EricFillion / happy-transformer

Happy Transformer makes it easy to fine-tune and perform inference with NLP Transformer models.
http://happytransformer.com
Apache License 2.0
517 stars 66 forks source link

Memory exhausting #333

Open MrSplinterRat opened 1 year ago

MrSplinterRat commented 1 year ago

Good afternoon!

I followed all the steps described in the article https://www.vennify.ai/llama-2-fine-tuning/ and video https://youtu.be/I4ZLlzkMRvA in configurations 1xA6000 8xA6000 1xA100 on the runpod.io platform, and V100 32Gb in our own cloud.
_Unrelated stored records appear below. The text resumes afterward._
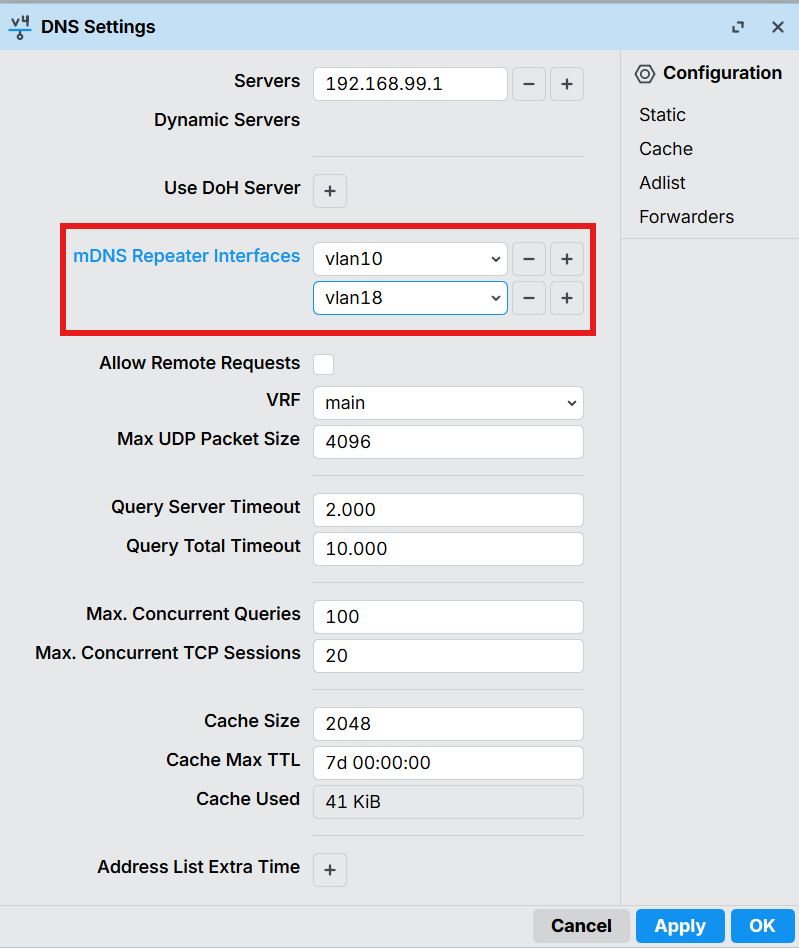Open the vlan10 interface dropdown
Screen dimensions: 799x948
(x=410, y=259)
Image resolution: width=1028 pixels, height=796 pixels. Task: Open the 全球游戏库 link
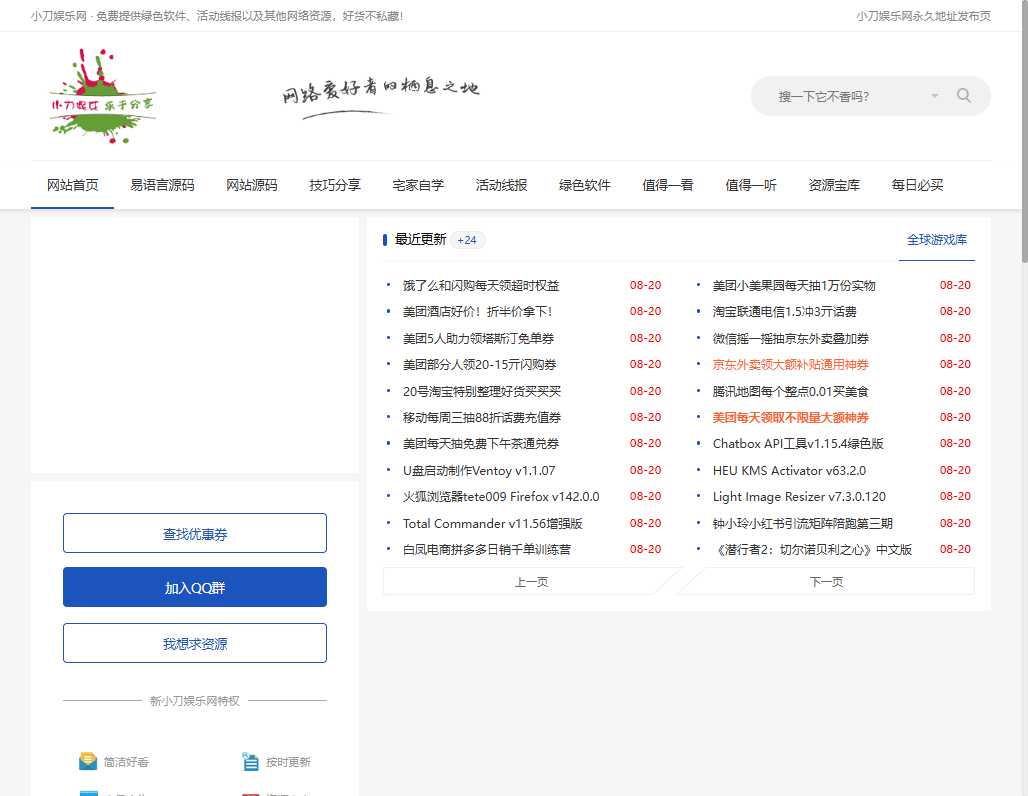coord(937,240)
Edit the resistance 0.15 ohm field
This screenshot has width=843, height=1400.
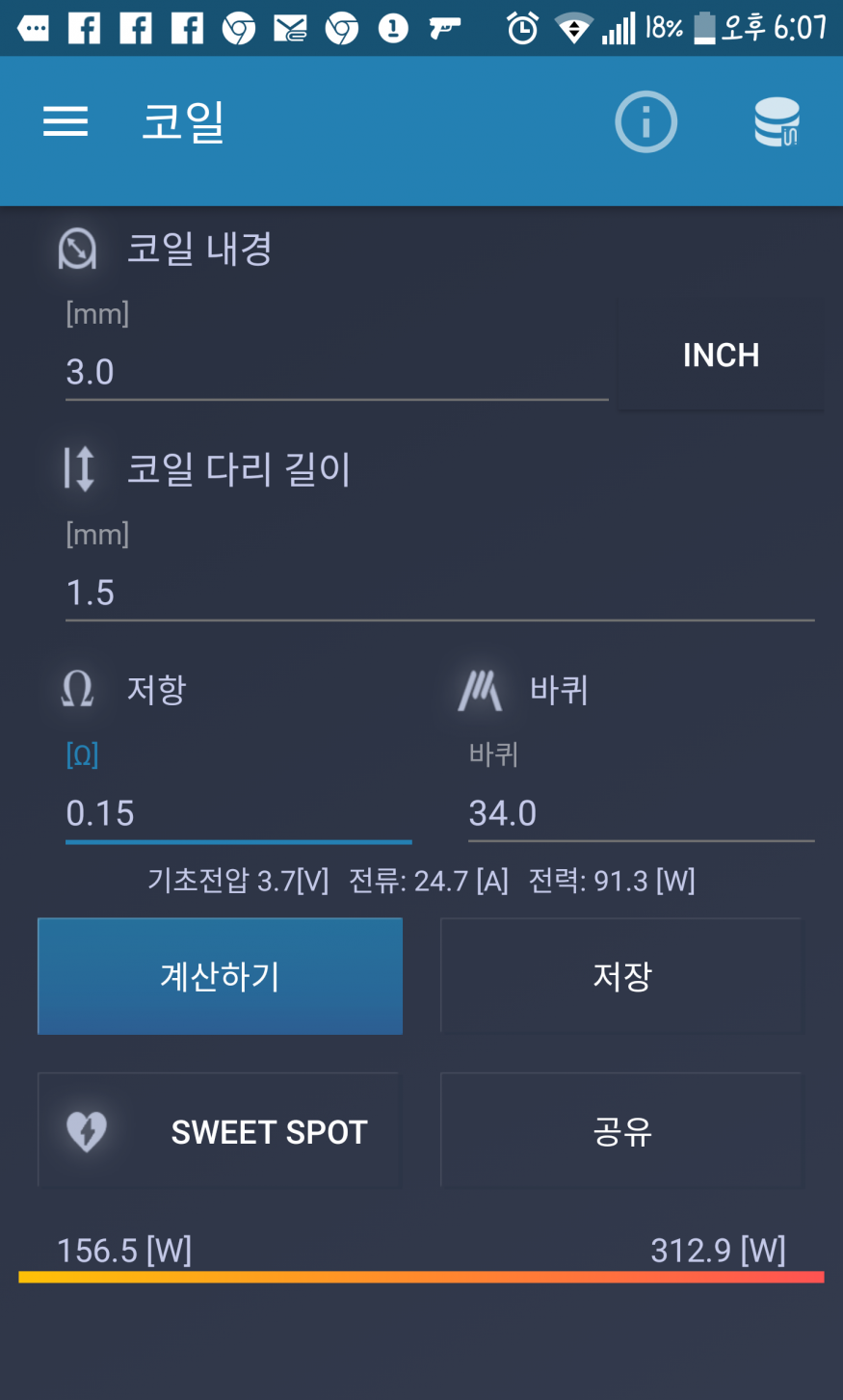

Models Llama-2 and GPT-J were tested And each time the result was similar to the following, down to the numbers:


torch.cuda.OutOfMemoryError: CUDA out of memory. Tried to allocate 25.10 GiB (GPU 0; 79.15 GiB total capacity; 62.79 GiB already allocated; 15.26 GiB free; 62.79 GiB reserved in total by PyTorch) If reserved memory is >> allocated memory try setting max_split_size_mb to avoid fragmentation. See documentation for Memory Management and PYTORCH_CUDA_ALLOC_CONF [2023-09-07 13:55:11,220] [INFO] [launch.py:315:sigkill_handler] Killing subprocess 15064 [2023-09-07 13:55:11,220] [ERROR] [launch.py:321:sigkill_handler] ['/usr/bin/python', '-u', './ht_01.py', '-- local_rank=0'] exits with return code = 1


(this particular example is taken from a test on the A100 on runpod.io) That is, the video memory, regardless of its quantity, was completely exhausted, and the program ended with an error.

Please tell me what could be the cause of this failure?